UV-water aging endows biodegradable poly (butylene adipate-co-terephthalate) (PBAT), unlike polystyrene, with abundant polar groups that markedly enhance its interaction with tetracycline and subsequent sorption, highlighting distinct antibiotic retention and release behavior for biodegradable versus conventional microplastics.

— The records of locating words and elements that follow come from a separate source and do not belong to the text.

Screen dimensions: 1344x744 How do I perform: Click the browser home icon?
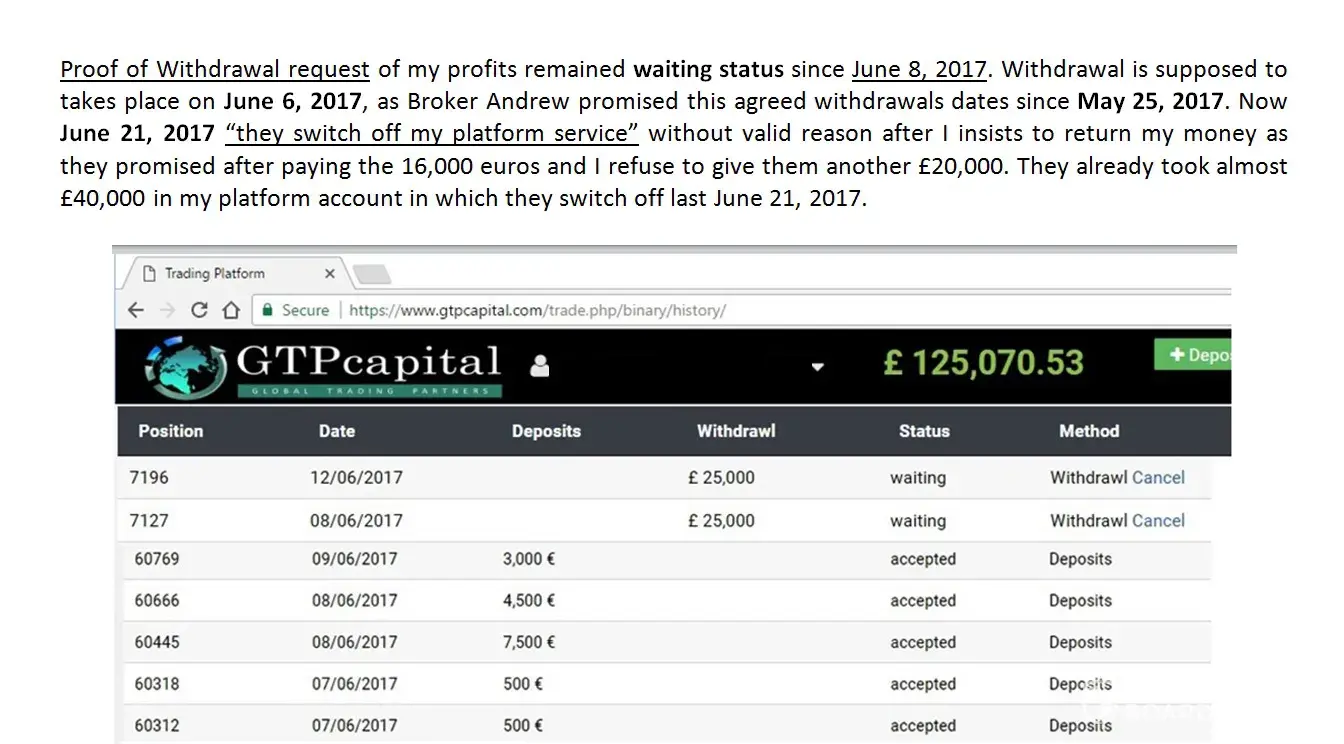(x=231, y=310)
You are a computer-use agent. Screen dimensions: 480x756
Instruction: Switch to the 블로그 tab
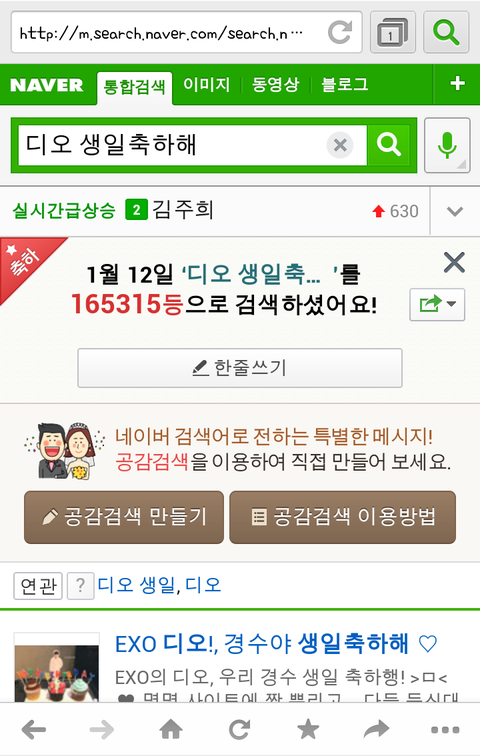tap(344, 84)
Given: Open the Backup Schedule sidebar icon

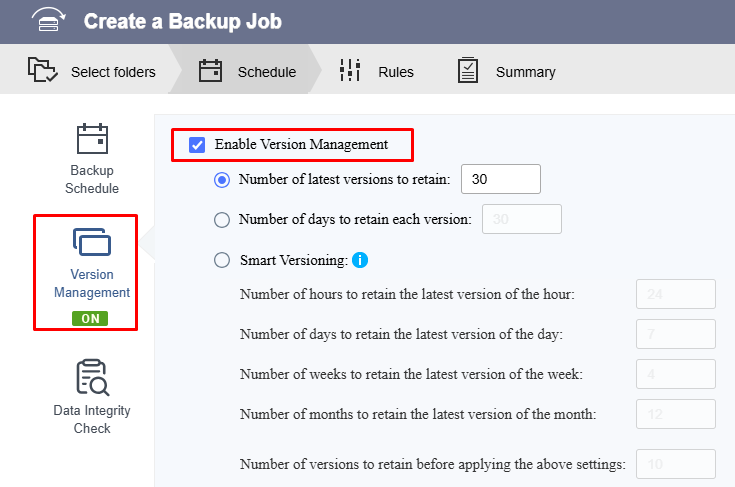Looking at the screenshot, I should pos(92,139).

Microplastics (MPs) experience photo-induced surface modification in sunlit waters, yet the implications for contaminant binding differ fundamentally for biodegradable and conventional MPs. To simulate submerged aging, biodegradable poly (butylene adipate-co-terephthalate) (PBAT) and nondegradable polystyrene (PS) are exposed to ultraviolet A irradiation and river water for 30 days. Aged PBAT shows significant surface oxidation, including a 16% decrease in carbonyl index, a reversal of ζ-potential from slightly positive to −50 mV, and an increase in tetracycline (TC) sorption kinetics. In contrast, the nondegradable analog (PS) displays only modest oxidation (ΔCI ≈ 6%), a smaller charge shift, and a lower capacity increase (q _m ≈ 33 mg g⁻¹). Maximum TC uptake occurs at pH ≈ 7, whereas modest salinity increments (0.010–0.0105 M) attenuate retention, confirming the controlling influence of electrostatic forces. Fluorescence quenching (86% vs 74% for PBAT and PS) and Akaike information criterion/Bayesian information criterion-ranked model fits indicate that hydrogen bonding and electrostatic attraction dominate on the biodegradable surface, whereas π–π and hydrophobic interactions on the PS. This work confirms that submerged photo-oxidation turns biodegradable MPs into reactive, salinity-sensitive antibiotic sinks while conventional MPs remain inert transport vectors, emphasizing the need for MP-specific risk assessment and antibiotic pollution mitigation in aquatic settings.